Formation of spirals in early-stage protoplanetary discs

Class II protoplanetary discs feature numerous non-axisymmetric substructures such as spirals, and the underlying mechanisms for their formation are still highly debated. Coincidentally, early-stage massive discs are subject to gravitational instability, which causes them to collapse into denser substructures. However, like for most instabilities, real systems usually remain marginally stable, here with a Toomre parameter Q ≳ 1. We studied the growth of spiral structures in the disc triggered by the self-gravity of the gas. We specifically focused on discs that are considered stable, that is, with respect to the gravitational instability (with Q > 1), as these discs remain unstable to non-axisymmetric perturbations such as from spirals. After a linear stability analysis, we produced high-resolution 2D shearing sheet simulations with the GPU-accelerated code of self-gravitating discs. We probed different initial densities and thermodynamical models of Toomre-stable discs. The initial transient growth of the spiral wave matches the linear theory when the time dependence of the amplification is taken into account.
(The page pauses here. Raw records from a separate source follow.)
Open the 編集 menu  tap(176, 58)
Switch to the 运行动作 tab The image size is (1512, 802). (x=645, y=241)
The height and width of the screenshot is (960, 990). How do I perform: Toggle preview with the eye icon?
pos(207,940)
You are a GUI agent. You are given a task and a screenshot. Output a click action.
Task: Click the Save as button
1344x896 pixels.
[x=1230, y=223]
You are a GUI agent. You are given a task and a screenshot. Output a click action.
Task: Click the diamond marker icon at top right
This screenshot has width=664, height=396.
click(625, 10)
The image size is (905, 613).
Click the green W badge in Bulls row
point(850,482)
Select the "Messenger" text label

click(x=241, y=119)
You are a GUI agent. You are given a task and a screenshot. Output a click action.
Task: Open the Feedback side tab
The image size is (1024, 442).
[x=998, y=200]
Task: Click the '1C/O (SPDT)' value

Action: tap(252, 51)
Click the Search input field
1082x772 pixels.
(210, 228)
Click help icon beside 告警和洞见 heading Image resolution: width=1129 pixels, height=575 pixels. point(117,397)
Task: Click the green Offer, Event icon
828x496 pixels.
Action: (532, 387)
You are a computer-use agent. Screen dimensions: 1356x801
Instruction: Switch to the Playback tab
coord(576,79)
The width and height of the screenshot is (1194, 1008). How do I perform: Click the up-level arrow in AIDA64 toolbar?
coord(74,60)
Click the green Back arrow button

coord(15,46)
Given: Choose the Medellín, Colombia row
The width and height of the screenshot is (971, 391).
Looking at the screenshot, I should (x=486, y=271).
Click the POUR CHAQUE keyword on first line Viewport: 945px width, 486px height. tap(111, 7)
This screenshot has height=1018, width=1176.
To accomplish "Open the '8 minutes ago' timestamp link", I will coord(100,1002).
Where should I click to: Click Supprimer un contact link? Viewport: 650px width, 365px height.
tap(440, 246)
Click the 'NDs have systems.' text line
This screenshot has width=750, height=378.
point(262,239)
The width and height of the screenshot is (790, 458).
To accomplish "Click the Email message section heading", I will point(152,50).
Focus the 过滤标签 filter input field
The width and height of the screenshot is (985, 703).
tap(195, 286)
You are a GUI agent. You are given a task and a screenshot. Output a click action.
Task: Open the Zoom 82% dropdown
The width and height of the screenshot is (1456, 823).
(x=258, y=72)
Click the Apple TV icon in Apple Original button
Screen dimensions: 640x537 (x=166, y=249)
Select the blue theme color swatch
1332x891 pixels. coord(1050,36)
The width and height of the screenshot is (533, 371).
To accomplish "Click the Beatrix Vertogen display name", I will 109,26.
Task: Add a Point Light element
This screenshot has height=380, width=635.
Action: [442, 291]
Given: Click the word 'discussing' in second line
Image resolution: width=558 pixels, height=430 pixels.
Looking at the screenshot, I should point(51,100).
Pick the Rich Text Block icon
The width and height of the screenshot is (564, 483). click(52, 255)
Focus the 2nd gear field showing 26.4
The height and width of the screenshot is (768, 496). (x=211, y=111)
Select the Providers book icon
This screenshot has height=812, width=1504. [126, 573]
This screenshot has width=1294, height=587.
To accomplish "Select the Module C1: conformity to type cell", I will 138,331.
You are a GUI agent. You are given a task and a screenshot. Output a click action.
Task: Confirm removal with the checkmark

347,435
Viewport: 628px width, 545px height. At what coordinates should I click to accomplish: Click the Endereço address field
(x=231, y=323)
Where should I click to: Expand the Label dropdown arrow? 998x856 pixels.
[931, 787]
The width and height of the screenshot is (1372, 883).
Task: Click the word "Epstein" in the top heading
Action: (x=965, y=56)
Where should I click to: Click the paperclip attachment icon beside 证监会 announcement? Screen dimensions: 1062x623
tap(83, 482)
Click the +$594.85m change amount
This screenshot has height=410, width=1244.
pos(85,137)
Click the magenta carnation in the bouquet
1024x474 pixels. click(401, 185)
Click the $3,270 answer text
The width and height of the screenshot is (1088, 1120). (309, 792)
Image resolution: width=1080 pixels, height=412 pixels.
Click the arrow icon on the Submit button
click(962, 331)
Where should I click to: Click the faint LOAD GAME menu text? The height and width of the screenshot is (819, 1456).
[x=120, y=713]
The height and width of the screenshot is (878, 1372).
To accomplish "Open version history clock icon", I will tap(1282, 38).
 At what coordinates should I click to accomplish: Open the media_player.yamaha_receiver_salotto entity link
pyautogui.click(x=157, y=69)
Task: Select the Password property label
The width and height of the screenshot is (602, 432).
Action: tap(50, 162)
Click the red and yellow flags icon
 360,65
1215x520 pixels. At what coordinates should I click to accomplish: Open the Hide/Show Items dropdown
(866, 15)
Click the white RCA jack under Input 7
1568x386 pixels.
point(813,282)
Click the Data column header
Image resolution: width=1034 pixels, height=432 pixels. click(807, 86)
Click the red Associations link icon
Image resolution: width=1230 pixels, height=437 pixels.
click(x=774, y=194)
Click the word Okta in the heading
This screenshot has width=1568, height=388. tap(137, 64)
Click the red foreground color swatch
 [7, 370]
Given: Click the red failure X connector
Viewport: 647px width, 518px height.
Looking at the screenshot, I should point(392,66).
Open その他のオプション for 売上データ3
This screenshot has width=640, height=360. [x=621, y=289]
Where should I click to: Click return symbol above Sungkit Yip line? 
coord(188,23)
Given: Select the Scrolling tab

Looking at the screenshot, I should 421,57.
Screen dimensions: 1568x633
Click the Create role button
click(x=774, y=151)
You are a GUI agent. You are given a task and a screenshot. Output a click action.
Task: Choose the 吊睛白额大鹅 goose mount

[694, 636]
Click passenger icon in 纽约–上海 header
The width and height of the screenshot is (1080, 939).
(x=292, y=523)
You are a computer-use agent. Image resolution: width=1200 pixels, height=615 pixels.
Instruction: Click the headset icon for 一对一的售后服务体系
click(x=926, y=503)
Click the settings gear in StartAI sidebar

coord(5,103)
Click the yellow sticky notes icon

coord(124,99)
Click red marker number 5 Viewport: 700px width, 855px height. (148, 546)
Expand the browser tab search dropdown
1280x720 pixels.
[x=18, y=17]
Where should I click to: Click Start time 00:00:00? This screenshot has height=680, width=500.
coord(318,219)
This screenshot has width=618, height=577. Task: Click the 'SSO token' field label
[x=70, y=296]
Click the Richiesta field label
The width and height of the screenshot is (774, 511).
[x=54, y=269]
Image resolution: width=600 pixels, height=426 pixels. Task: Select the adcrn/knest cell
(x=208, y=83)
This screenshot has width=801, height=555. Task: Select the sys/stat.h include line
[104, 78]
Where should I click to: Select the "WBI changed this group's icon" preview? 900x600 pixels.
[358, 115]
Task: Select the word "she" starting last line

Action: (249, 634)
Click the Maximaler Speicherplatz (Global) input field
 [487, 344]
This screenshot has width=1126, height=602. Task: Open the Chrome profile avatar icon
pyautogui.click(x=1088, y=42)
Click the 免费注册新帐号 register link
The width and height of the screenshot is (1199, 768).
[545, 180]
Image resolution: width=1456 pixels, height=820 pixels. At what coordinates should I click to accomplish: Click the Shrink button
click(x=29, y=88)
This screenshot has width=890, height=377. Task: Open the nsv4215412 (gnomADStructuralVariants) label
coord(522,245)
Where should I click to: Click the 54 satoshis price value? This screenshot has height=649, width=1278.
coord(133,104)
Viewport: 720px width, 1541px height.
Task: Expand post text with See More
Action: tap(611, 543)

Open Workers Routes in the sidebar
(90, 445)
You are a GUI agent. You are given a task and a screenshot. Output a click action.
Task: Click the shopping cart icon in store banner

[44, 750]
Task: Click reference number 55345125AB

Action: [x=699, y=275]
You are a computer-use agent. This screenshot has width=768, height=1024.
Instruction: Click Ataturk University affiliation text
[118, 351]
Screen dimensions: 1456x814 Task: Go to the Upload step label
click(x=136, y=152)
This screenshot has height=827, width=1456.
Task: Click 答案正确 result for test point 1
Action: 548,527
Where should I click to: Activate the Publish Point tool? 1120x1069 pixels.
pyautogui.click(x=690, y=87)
The spirals are then rapidly non-linearly amplified with a growth rate of about ten orbital timescales. After this time, the large-scale spiral modes are amplified up to 1000 times more than predicted by linear theory. At later times, low-density discs reach a weak gravito-turbulent state with α≈ 10^ -3, and discs with a higher density undergo runaway collapse of the spiral arms. All discs exhibit dominant large-scale spirals.